Governo vai começar a privatizar também as florestas

Conselho do Programa de Parcerias e Investimentos (PPI) do Governo Federal incluiu 3 florestas – Humaitá, Iquiri e Castanho – no Amazonas.

Conjuntura / 23:56 - 19 de fev de 2020

Siga o Monitor no twitter.com/sigaomonitor

O Conselho do Programa de Parcerias e Investimentos (PPI) do Governo Federal incluiu 22 novos projetos na lista de empreendimentos a serem concedidos à iniciativa privada nos próximos anos. Entre eles está a exploração de recursos de três florestas – Humaitá, Iquiri e Castanho – todas no Amazonas.

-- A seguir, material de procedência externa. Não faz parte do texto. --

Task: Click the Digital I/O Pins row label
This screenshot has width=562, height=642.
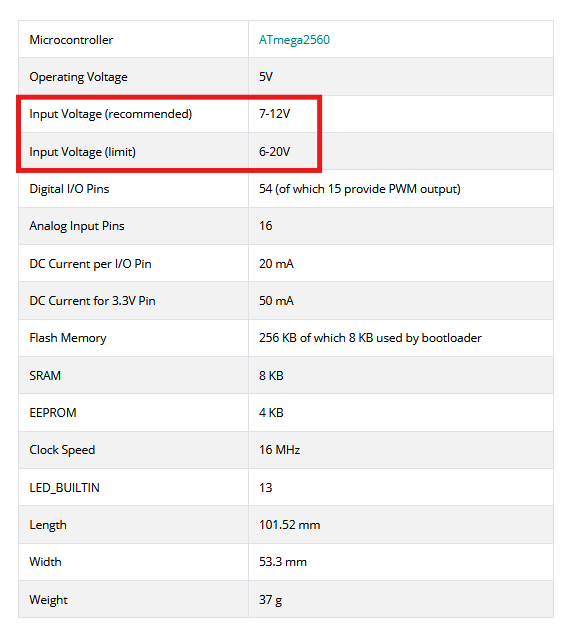Action: [x=69, y=189]

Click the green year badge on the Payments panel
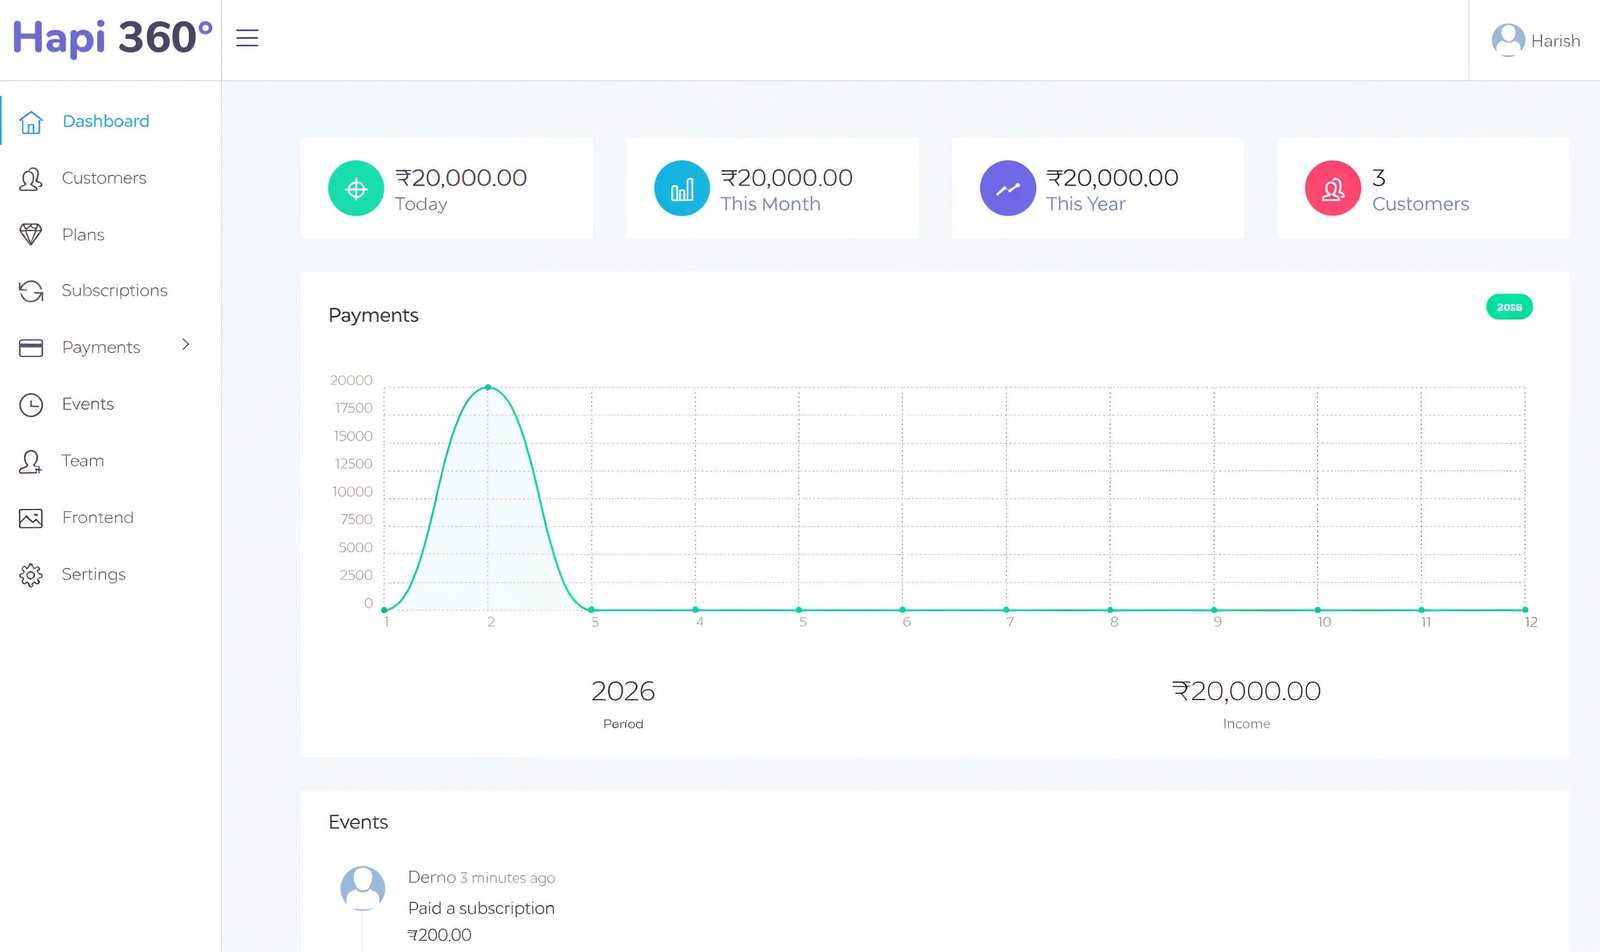tap(1509, 307)
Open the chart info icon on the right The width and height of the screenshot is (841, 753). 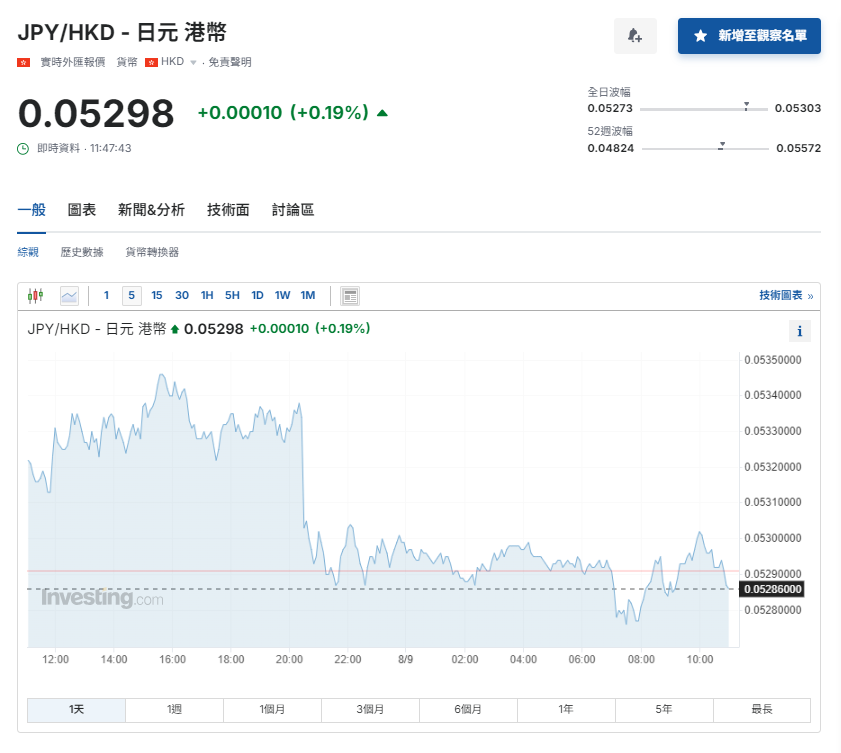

A lista foi aprovada nesta quarta-feira durante a 12ª Reunião do Conselho do PPI, no Palácio do Planalto, com a presença do presidente Jair Bolsonaro. A carteira do PPI agora conta com 134 projetos e 12 políticas, que são as prioridades na agenda de concessões da Presidência da República.

“Elas [as florestas] foram incluídas para que a gente tenha a delegação à iniciativa privada do manejo sustentável dessas florestas, uma agenda que vai contribuir na conservação, para reduzir as queimadas e permitir o controle e investimento sustentável das florestas brasileiras”, disse a secretária do PPI, Martha Seillier, para justificar a iniciativa.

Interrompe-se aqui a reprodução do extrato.